Collected data

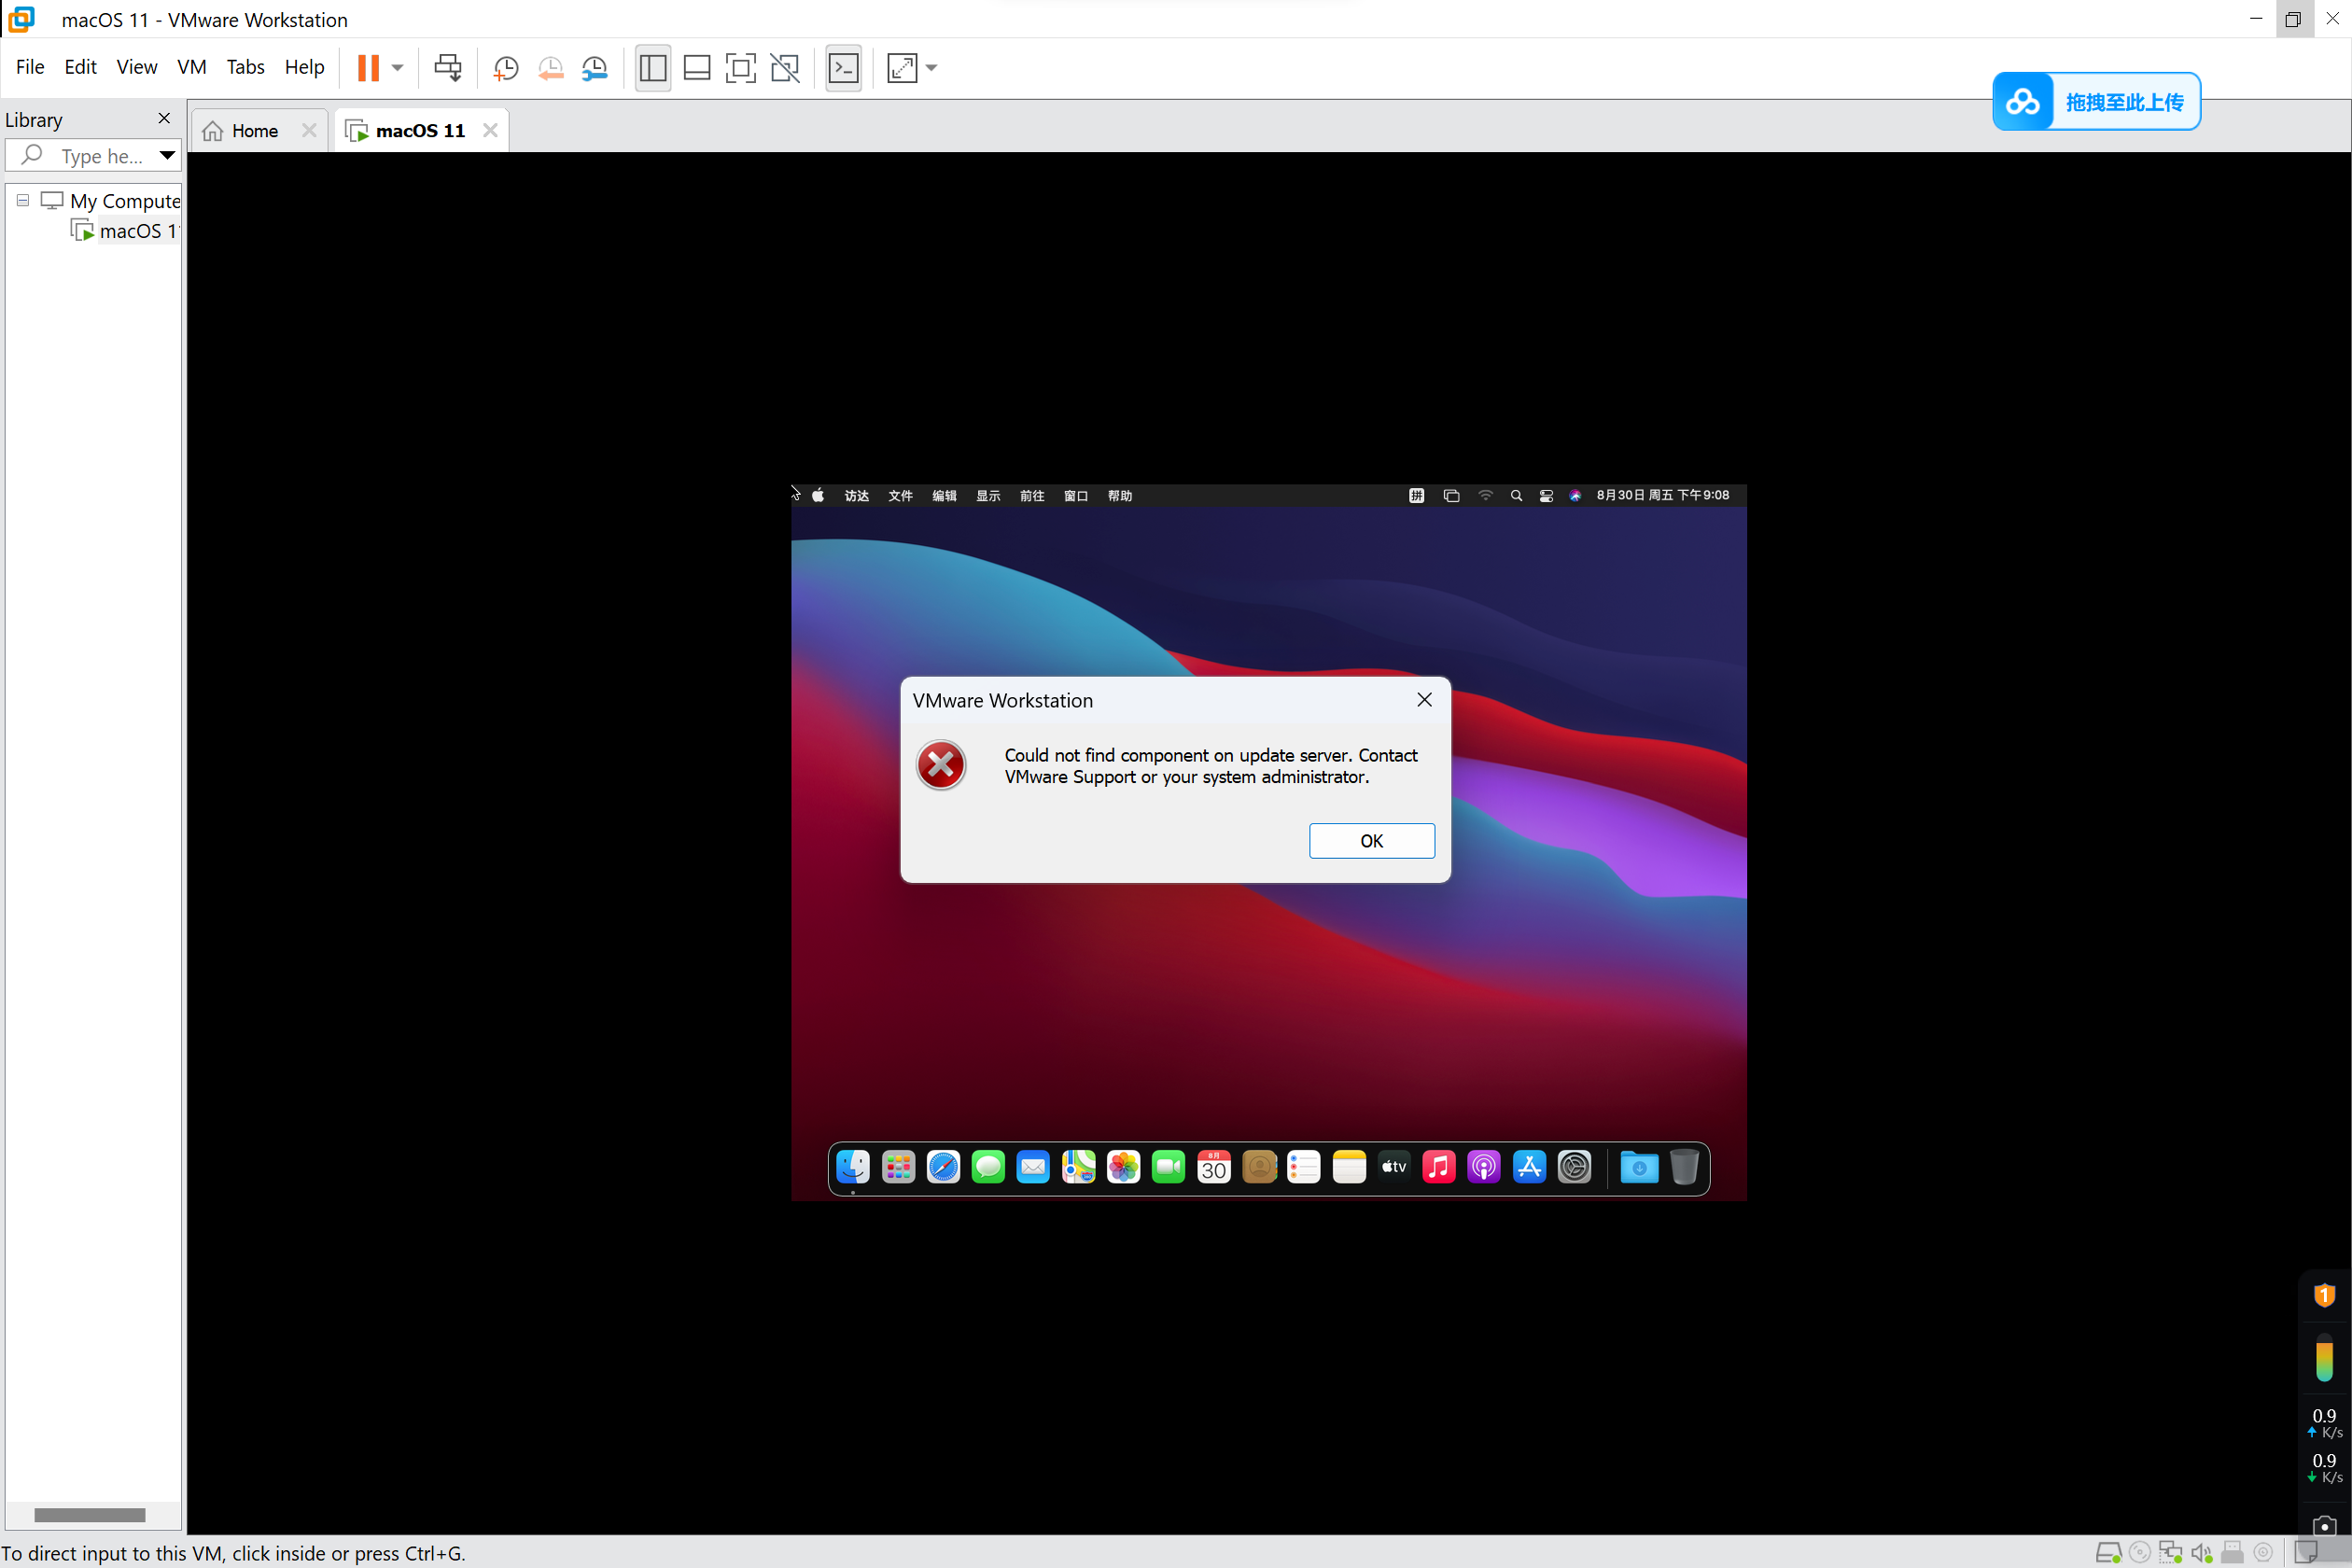The height and width of the screenshot is (1568, 2352).
Task: Click the library search input field
Action: (100, 156)
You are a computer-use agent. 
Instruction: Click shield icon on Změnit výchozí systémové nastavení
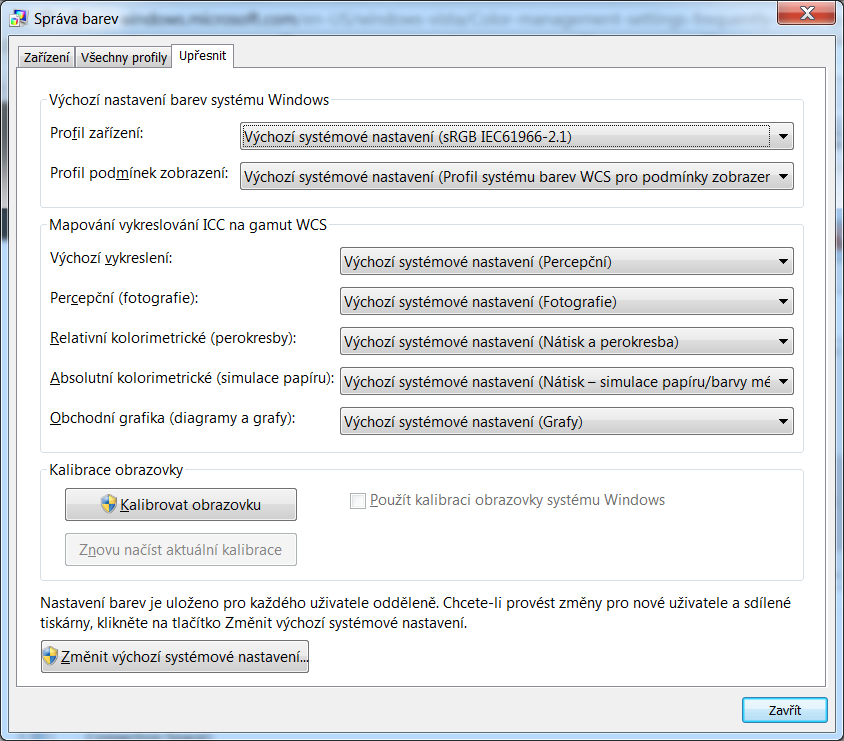(50, 657)
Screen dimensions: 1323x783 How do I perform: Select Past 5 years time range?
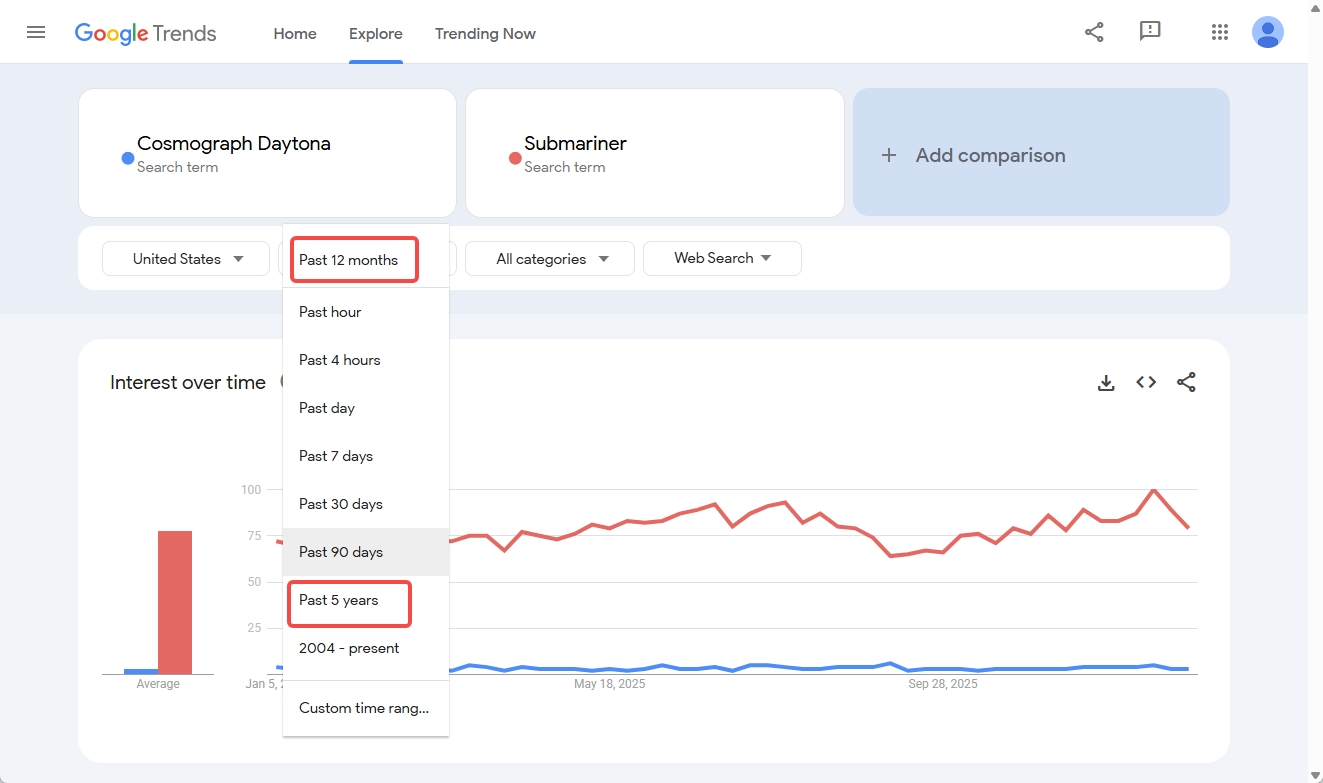339,600
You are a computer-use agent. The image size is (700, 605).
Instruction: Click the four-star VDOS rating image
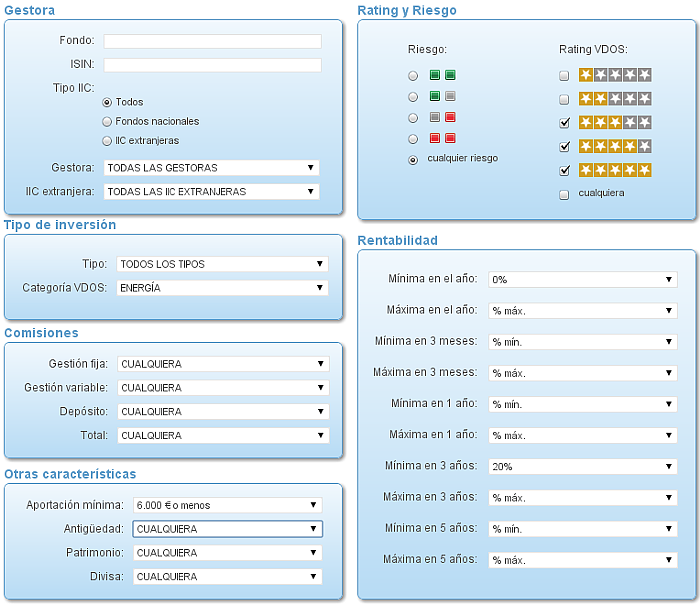(x=615, y=146)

▶ [Task]: Lay out the entries above as a numbered list, one line per item and with blank lines left out, and leave the pictures out of your answer.

▶ [Solution to this problem]:
1. The height and width of the screenshot is (1568, 2352).
2. Task: Click the library search input field
3. Action: (100, 156)
4. You are a computer-use agent. 
5. Instruction: Click shield icon on Změnit výchozí systémové nastavení
6. (50, 657)
7. Screen dimensions: 1323x783 How do I perform: Select Past 5 years time range?
8. 339,600
9. You are a computer-use agent. The image size is (700, 605).
10. Instruction: Click the four-star VDOS rating image
11. (x=615, y=146)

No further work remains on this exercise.